Doch in O. M. Schmitt nur den Maler zu sehen wäre zu wenig. Er verkörpert als Persönlichkeit noch so etwas wie das künstlerische Gewissen eines Gemeinwesens. Er nimmt es mit Bürgerpflichten ungewöhnlich ernst. Bedauerlich, wenn solch lebendige Kräfte nicht genützt werden. Schmitt ist mit dem Herzen Augsburger und seine Arbeiten finden wir an vielen Stellen der Stadt und in den Kirchen Schwabens. Seine Stärke ist, wie schon betont, die große figürliche Komposition. Er ist als Maler Literat. Seine Farben haben etwas erdig Altmeisterliches.
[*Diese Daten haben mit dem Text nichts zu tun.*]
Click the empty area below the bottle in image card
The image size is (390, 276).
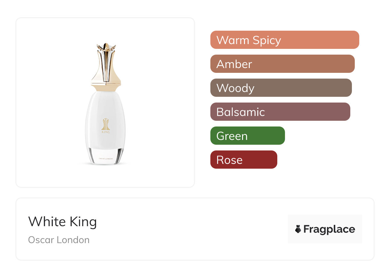pyautogui.click(x=106, y=176)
Trotzdem er gerne mit dem Pinsel zeichnet und somit den Reiz der Skizze auf die Ausführung überträgt, strahlen seine Figuren das Leben von innen aus. Die Aufteilung in eigenwillig umgrenzte Flächen, die in ihrer Farbe die Symbolik der Figuren untermauern und seiner Gesamtkomposition den inneren Zusammenhang geben, wurde in den letzten Jahren zu einem unverwechselbaren persönlichen Stil.

In seinem durch den Krieg nach Anhausen verlegten Wohnsitz entstand aus eigener Kraft ein schönes Atelier und wer ihn besucht, spürt in der Einfachheit seines Lebensstils eine breite künstlerische Kraft und in seiner Erscheinung etwas Pastorales. Das ist selten geworden – in unserer Zeit.